* [Task directions]:
Can you reproduce each of the following lines word for word, with nothing changed?

Data entries

======

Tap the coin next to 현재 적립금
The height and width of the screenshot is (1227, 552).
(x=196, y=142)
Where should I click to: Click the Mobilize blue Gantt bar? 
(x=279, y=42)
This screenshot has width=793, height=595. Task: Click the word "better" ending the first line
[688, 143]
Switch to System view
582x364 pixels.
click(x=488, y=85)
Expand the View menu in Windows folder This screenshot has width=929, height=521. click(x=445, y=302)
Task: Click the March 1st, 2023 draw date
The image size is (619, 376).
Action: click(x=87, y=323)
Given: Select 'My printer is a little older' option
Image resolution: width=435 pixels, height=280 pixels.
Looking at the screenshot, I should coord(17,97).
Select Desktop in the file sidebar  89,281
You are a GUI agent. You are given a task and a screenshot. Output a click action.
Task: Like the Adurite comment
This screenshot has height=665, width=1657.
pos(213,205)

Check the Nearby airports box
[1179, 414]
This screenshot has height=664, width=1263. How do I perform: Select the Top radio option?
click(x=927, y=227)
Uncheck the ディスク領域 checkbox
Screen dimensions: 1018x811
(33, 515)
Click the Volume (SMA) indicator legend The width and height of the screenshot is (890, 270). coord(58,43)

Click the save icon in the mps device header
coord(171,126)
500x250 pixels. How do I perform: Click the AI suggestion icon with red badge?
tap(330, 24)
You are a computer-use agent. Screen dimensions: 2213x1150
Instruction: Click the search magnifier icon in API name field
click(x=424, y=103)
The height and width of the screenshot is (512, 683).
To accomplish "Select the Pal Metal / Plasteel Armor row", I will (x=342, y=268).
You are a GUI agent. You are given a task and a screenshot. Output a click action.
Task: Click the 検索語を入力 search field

======

* [Complete response]:
Tap the coin next to 현재 적립금
The height and width of the screenshot is (1227, 552).
(x=196, y=142)
Where should I click to: Click the Mobilize blue Gantt bar? 
(x=279, y=42)
This screenshot has width=793, height=595. Task: Click the word "better" ending the first line
[688, 143]
Switch to System view
582x364 pixels.
click(x=488, y=85)
Expand the View menu in Windows folder This screenshot has width=929, height=521. click(x=445, y=302)
Task: Click the March 1st, 2023 draw date
The image size is (619, 376).
Action: click(x=87, y=323)
Given: Select 'My printer is a little older' option
Image resolution: width=435 pixels, height=280 pixels.
Looking at the screenshot, I should coord(17,97).
Select Desktop in the file sidebar  89,281
You are a GUI agent. You are given a task and a screenshot. Output a click action.
Task: Like the Adurite comment
This screenshot has height=665, width=1657.
pos(213,205)

Check the Nearby airports box
[1179, 414]
This screenshot has height=664, width=1263. How do I perform: Select the Top radio option?
click(x=927, y=227)
Uncheck the ディスク領域 checkbox
Screen dimensions: 1018x811
(33, 515)
Click the Volume (SMA) indicator legend The width and height of the screenshot is (890, 270). coord(58,43)

Click the save icon in the mps device header
coord(171,126)
500x250 pixels. How do I perform: Click the AI suggestion icon with red badge?
tap(330, 24)
You are a computer-use agent. Screen dimensions: 2213x1150
Instruction: Click the search magnifier icon in API name field
click(x=424, y=103)
The height and width of the screenshot is (512, 683).
To accomplish "Select the Pal Metal / Plasteel Armor row", I will (x=342, y=268).
You are a GUI agent. You are given a task and a screenshot. Output a click action.
Task: Click the 検索語を入力 search field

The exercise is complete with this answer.